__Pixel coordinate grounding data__
····················

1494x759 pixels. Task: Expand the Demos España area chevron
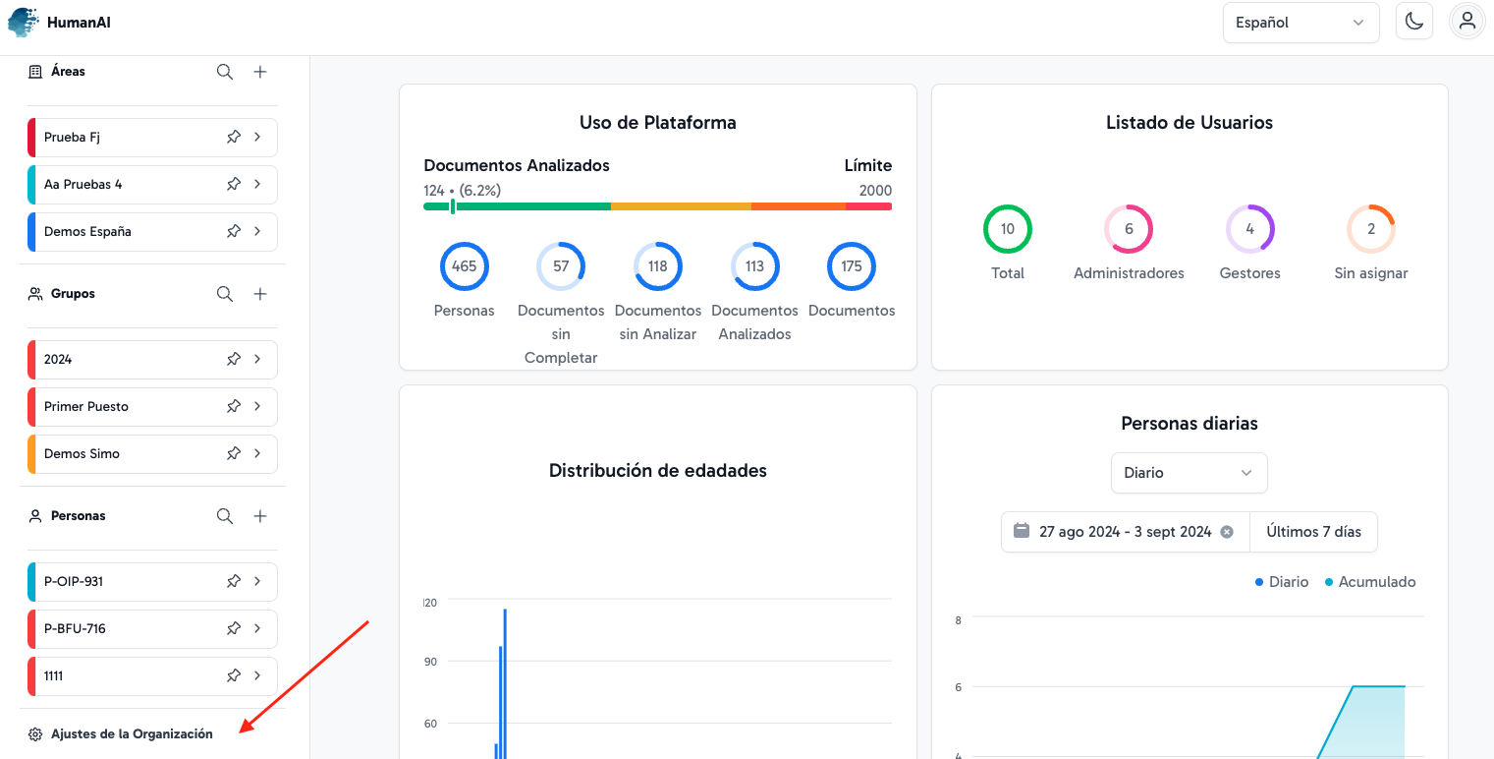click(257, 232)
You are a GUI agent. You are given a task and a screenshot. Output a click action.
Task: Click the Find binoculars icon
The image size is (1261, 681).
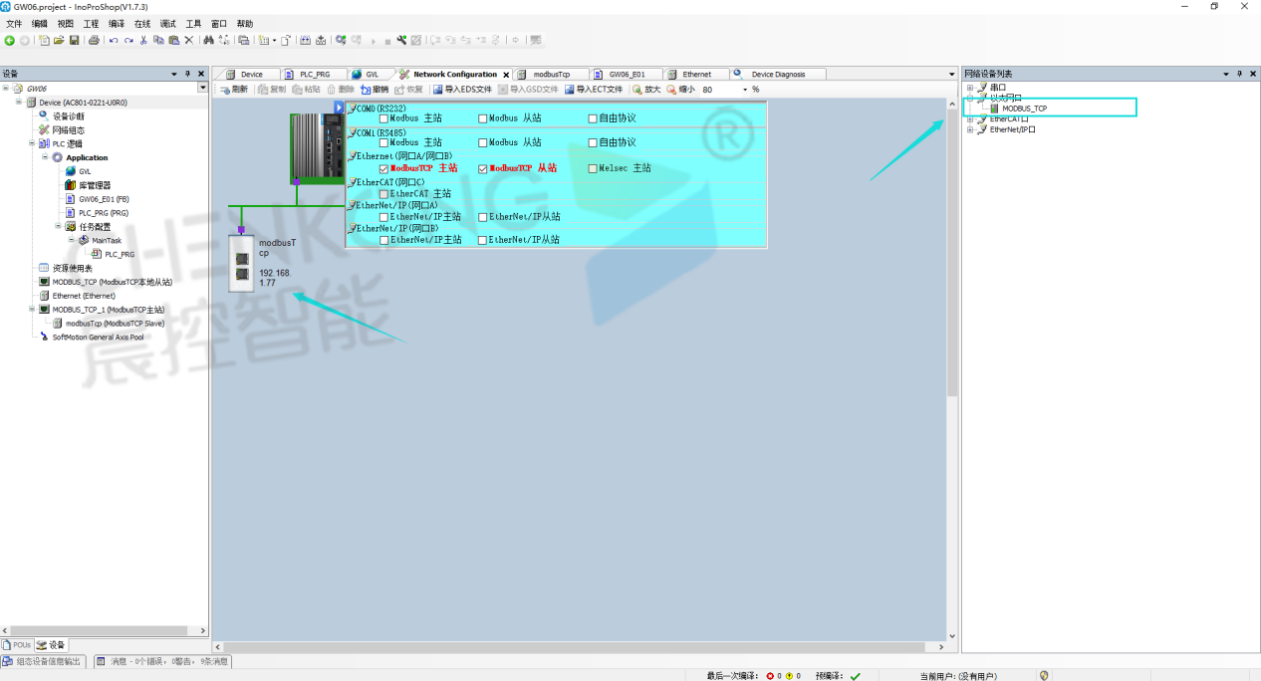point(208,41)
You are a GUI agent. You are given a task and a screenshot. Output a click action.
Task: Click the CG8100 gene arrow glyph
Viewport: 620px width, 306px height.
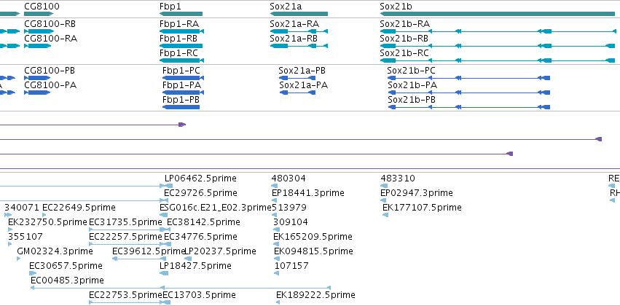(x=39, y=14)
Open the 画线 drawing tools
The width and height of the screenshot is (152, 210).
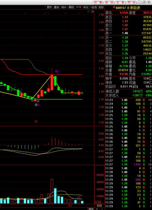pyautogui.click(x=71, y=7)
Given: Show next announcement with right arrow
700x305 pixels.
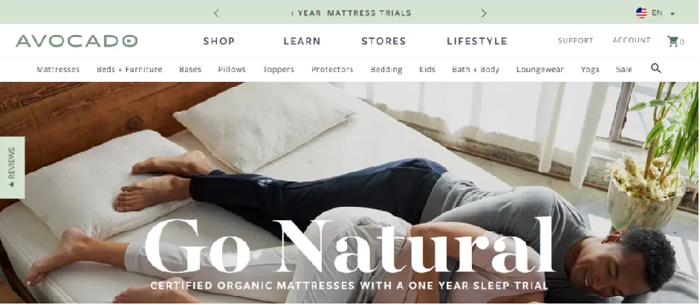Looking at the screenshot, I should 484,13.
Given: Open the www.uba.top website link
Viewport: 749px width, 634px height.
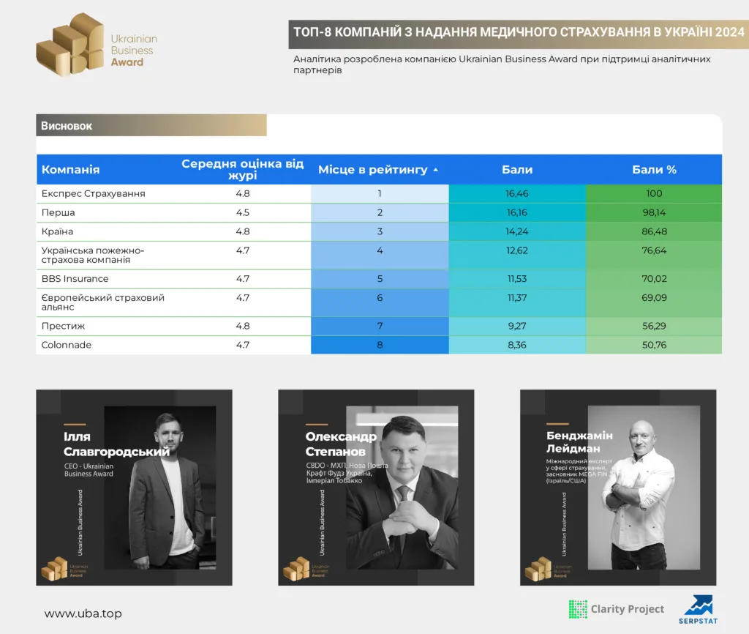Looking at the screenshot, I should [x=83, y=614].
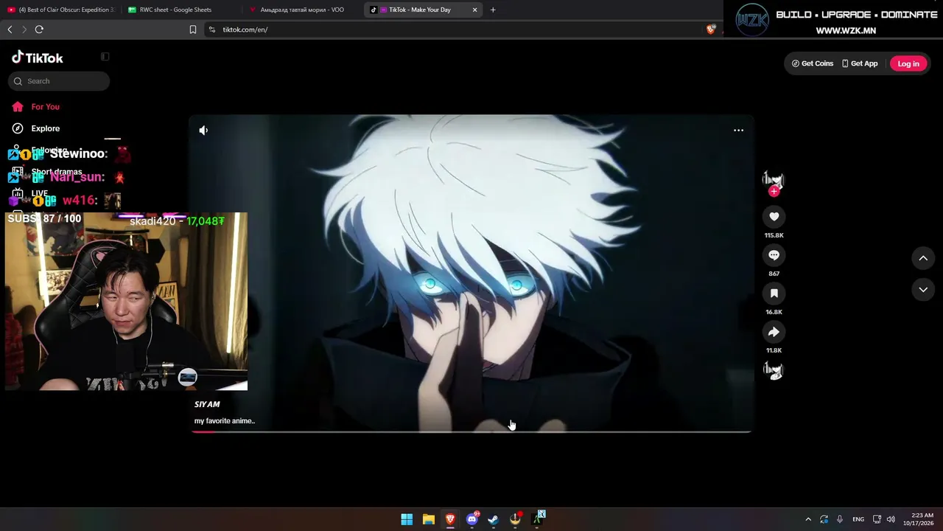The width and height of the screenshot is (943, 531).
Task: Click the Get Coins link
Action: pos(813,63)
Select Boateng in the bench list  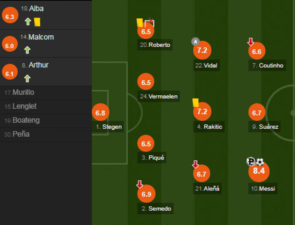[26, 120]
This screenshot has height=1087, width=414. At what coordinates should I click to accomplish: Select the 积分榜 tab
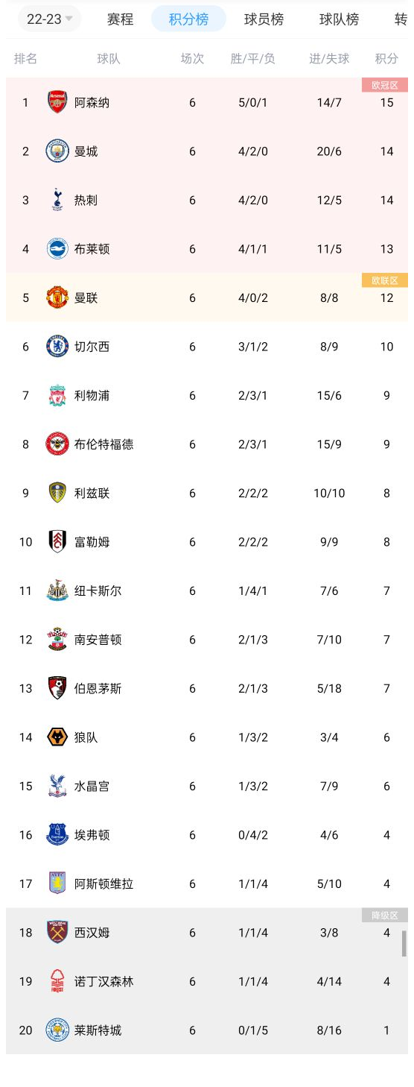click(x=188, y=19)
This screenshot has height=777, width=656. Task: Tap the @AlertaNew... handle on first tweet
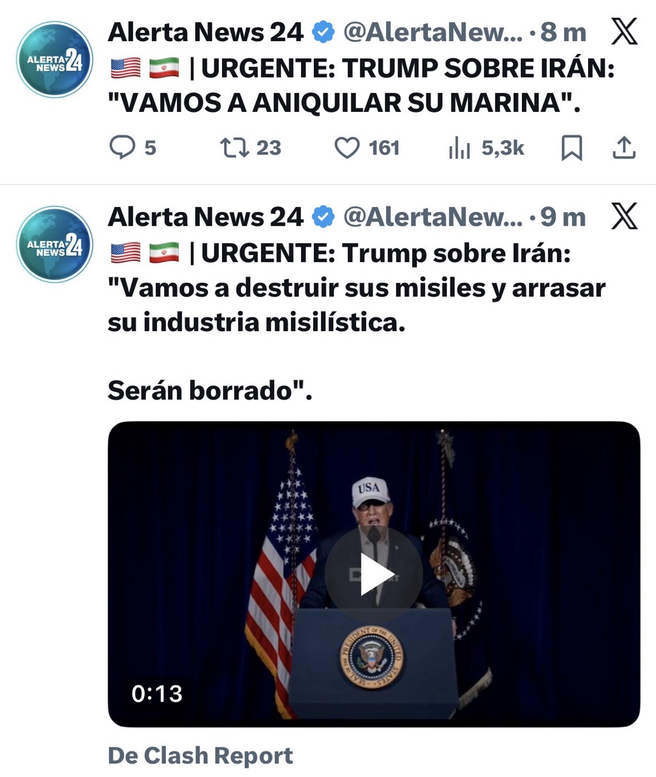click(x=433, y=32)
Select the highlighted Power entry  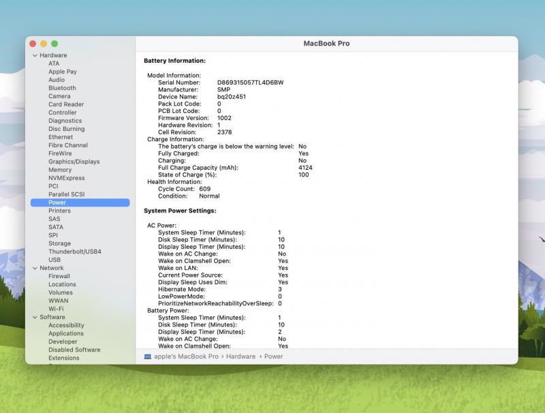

····················

__Aim of the task__
Set the pictures aside and reproduce exactly the lines above, from the line holding "The image size is (1261, 681)." through the line holding "Open the 画线 drawing tools", both included, with nothing else.

__Result for this task__
The image size is (1261, 681).
point(208,41)
You are a GUI agent. You are given a task and a screenshot. Output a click action.
Task: Click the CG8100 gene arrow glyph
Viewport: 620px width, 306px height.
(x=39, y=14)
Open the 画线 drawing tools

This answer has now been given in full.